In July 1985, Reagan underwent surgery to remove a suspicious polyp from his colon. Two feet of the intestine was removed, and tests days later revealed that the growth was cancerous.

Mr Reagan also had surgery in his second presidential term for skin cancer (1985), enlargement of the prostate (1987), and for Dupuytrin’s contracture, a condition that caused one of his fingers to curve inward (1989).

Later in 1989, after leaving the White House, he was thrown from a horse and, weeks later, had neurosurgery to remove a pool of blood on his brain.

When he announced his diagnosis of Alzheimer’s in November 1994, Mr Reagan said in a letter to the American people he hoped his disclosure would improve public knowledge of the disease.

“At the moment I feel just fine,” he wrote. “I intend to live the remainder of the years God gives me on this earth doing the things I have always done.”

The incurable disease destroys the brain’s memory cells, causing personality change and disorientation.

“Unfortunately, as Alzheimer’s disease progresses, the family often bears a heavy burden,” Reagan wrote: “I only wish there was some way I could spare Nancy from this painful experience.”

He wrote he was making the disease public for a purpose. “In the past Nancy suffered from breast cancer and I had my cancer surgeries.
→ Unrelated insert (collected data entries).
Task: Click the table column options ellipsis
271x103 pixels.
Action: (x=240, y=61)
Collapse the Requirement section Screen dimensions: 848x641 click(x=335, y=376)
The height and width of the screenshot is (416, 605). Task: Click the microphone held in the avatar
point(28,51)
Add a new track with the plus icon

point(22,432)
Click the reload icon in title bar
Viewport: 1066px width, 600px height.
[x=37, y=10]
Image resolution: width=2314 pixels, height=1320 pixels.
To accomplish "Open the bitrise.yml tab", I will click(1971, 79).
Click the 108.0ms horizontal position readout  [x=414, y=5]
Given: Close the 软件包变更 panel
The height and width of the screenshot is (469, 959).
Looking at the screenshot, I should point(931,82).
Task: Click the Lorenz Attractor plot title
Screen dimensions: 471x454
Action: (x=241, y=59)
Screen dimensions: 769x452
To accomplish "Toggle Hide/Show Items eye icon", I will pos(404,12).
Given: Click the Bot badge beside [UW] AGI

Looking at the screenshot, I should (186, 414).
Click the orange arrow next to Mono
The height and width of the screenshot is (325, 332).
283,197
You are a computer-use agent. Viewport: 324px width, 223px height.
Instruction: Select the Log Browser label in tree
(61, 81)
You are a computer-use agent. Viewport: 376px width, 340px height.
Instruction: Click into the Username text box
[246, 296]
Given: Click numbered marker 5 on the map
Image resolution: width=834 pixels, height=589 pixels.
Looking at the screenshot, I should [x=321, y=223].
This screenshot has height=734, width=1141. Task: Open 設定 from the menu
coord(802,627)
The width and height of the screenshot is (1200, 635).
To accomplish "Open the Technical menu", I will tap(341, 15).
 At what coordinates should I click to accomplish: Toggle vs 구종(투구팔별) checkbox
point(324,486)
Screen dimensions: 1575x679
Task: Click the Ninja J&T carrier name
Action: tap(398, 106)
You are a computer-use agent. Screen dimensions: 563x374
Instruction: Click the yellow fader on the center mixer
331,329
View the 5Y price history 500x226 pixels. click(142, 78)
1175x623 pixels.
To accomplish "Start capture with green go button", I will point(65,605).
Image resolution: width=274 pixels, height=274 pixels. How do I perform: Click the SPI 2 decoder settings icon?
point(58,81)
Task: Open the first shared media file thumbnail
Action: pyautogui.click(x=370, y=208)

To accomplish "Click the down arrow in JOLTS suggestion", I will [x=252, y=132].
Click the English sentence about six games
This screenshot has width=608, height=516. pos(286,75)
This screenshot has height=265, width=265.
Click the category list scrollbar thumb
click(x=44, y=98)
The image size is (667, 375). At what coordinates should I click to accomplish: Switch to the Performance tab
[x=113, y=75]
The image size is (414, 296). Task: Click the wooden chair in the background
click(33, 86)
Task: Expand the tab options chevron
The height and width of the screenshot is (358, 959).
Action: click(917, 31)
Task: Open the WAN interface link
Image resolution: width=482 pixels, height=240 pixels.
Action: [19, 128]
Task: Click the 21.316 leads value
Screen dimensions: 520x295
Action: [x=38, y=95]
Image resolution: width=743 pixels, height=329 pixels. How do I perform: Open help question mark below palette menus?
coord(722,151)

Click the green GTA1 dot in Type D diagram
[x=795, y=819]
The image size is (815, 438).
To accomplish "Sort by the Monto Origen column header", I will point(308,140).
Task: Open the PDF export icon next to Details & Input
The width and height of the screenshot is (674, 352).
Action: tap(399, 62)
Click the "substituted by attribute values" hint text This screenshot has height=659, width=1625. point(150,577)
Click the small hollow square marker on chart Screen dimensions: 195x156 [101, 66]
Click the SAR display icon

We found through our open disclosures we were able to raise public awareness. We were happy that as a result many more people underwent testing.”

At times during Mr Reagan’s stay in the White House, he seemed forgetful and would lose his train of thought while talking. However, doctors said Alzheimer’s was not to blame, noting the disease was diagnosed years after he left office.

On October 11, 2001 of that year, at the age of 90, Mr Reagan became the oldest surviving president, topping the lifespan of John Adams, the second president, who lived from 1735 to 1826.